Sunday, March 20, 2011

Daily Gospel Devotional: March 20

Matthew 7:1-5 / Luke 6:37-42…

More than meets the eye…

Jesus is talking about hypocrisy, about judging others without first judging yourself. These verses are not some sort of justification or defense for irresponsibility, heresy, or wickedness (1 Corinthians 6:2-3). This is about being hypocritical, which ironically, those who use these verses as a universal prohibition against “judging” are guilty of themselves. Obviously we must make some distinctions. That requires judging things (1 Corinthians 5:12). The whole idea that we are not supposed to judge ideas, behavior, doctrine, faith and practice is more than ludicrous, it is lawlessness. Indeed, in the same chapter Jesus tells us that we will recognize false teachers by their fruit (Matthew 7:20).

In other words we are all judges. We discern who is following Christ in truth and follow them (Philippians 3:17), whole putting away some and staying away from others (Romans 16:17-19 / 2 Timothy 3:5 / Titus 3:8-11). We are supposed to judge (John 7:24), we are supposed to discern (Philippians 1:9), but we are supposed to look at ourselves first (1 Corinthians 11:31).

The account in Luke gives us some more detail. Jesus is talking about the good eye and the evil eye again. The person who has a healthy eye will be generous with grace, merciful and mild. People will most often give grace back in return. The person with the bad eye will be full of meanness, hypocritically judging others, and he will receive the same from others. These things are for our training, so that we may be like our Master.

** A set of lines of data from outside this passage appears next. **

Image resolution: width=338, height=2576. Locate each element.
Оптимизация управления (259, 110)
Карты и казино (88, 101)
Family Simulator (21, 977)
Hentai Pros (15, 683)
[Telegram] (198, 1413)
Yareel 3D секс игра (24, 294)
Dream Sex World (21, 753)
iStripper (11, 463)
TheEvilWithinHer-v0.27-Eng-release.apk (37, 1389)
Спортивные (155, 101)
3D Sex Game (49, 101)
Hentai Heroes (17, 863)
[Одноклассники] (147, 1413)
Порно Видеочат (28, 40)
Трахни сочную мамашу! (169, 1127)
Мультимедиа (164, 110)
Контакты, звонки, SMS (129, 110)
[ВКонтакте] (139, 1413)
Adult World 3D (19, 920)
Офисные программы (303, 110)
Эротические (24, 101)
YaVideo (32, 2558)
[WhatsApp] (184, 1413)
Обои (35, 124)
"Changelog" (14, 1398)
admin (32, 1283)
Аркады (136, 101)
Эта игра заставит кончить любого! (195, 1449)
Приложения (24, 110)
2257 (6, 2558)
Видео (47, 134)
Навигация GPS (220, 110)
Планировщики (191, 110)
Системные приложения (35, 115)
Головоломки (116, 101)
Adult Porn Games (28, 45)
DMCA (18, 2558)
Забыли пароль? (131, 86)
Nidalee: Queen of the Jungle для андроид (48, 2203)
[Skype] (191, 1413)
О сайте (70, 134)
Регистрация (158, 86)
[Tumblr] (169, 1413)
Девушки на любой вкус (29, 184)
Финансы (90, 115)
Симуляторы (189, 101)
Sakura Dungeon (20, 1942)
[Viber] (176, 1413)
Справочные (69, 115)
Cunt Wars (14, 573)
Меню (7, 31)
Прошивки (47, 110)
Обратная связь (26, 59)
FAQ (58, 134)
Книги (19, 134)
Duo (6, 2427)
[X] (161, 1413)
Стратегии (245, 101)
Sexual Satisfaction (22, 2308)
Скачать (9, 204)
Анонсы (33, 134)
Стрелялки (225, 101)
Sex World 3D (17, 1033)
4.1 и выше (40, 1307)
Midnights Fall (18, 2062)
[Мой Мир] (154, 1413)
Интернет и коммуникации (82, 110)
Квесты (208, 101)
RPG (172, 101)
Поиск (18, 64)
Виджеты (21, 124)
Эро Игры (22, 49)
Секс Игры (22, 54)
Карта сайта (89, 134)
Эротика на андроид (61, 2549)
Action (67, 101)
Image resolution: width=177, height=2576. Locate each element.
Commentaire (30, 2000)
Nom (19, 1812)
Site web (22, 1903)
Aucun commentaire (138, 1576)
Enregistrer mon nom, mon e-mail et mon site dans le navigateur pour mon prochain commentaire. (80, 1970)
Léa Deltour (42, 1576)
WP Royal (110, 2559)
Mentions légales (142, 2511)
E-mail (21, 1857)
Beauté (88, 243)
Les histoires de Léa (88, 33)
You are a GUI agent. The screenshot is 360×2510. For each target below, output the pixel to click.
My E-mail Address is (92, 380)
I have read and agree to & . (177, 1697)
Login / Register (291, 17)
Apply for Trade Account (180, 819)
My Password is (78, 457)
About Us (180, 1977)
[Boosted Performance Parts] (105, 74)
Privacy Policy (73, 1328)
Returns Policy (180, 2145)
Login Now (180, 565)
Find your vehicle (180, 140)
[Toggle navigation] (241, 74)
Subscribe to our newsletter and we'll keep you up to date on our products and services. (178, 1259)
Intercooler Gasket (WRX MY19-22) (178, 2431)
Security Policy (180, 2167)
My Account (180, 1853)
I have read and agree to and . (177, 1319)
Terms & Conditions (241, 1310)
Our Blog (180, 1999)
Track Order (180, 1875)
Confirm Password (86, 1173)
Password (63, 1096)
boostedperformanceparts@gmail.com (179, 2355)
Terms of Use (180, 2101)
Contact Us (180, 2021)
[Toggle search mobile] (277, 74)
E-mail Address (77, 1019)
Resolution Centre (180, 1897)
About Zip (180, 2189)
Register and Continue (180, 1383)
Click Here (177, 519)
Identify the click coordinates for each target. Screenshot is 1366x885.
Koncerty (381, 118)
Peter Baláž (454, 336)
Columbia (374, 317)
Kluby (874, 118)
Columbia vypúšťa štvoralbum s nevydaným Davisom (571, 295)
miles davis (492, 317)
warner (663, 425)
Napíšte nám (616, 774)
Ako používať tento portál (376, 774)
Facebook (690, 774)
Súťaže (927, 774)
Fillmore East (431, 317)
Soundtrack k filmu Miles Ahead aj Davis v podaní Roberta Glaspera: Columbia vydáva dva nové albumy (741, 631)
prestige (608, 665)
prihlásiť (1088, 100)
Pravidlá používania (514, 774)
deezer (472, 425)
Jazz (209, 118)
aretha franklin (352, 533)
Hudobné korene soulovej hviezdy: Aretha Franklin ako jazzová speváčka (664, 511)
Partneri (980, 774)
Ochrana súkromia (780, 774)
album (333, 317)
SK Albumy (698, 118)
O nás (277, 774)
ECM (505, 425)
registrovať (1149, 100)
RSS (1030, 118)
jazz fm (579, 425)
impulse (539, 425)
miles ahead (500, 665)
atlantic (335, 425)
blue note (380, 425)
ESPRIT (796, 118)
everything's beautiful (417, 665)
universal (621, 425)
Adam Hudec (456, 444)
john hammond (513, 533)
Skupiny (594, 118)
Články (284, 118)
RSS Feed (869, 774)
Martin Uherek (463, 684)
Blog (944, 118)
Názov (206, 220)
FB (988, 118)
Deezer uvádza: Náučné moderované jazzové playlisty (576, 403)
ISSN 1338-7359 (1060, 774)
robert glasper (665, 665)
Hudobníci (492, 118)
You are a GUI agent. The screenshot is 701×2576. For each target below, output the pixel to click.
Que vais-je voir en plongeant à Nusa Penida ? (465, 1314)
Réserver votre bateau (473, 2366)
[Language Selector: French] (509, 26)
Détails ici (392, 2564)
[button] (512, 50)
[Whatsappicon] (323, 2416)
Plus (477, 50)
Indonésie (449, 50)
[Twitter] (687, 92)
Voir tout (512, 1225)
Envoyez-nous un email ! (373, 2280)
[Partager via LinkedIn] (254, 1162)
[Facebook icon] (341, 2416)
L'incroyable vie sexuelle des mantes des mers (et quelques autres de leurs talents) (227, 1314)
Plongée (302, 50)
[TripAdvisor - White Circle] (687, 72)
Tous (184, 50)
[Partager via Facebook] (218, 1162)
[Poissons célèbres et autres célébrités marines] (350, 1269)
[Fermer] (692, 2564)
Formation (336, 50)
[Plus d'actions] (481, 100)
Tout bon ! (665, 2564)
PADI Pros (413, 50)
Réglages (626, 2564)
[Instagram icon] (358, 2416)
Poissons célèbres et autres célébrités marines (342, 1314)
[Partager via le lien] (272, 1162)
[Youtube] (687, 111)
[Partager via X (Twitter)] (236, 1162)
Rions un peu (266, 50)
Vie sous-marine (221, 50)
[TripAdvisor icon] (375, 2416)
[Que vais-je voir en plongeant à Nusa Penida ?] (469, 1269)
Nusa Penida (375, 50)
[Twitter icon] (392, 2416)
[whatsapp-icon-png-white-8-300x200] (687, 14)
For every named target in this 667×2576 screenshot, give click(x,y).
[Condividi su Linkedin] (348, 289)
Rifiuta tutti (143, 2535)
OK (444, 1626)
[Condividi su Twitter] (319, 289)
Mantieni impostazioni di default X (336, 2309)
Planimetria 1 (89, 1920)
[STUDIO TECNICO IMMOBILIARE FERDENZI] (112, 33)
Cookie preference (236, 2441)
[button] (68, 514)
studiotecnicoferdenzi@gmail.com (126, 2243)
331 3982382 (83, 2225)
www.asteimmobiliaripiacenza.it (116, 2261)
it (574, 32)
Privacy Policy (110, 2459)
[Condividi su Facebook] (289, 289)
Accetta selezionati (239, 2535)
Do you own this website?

Jesus doesn’t say we cannot help others unless we are perfect, He is telling us that our vision may also become clouded. If you look into the mirror and can’t see who you really are, then you are blind and will lead others into the ditch of deception with you. When you don’t believe that you can be deceived that is when you already are. He says we shouldn’t just be a hearer or a talker but a doer (James 1:23-25).

In other words, Jesus says ministry starts with the mirror.

“Living For Today With An Eye For Tomorrow”©

3 comments:

MrsEvenSo... said...

I can see clearly now......

Anonymous said...

I was going to comment earlier, but I had something stuck in my eye.

Mike said...

This was dynamite! My wife and I printed this out to study with our people at the rescue mission.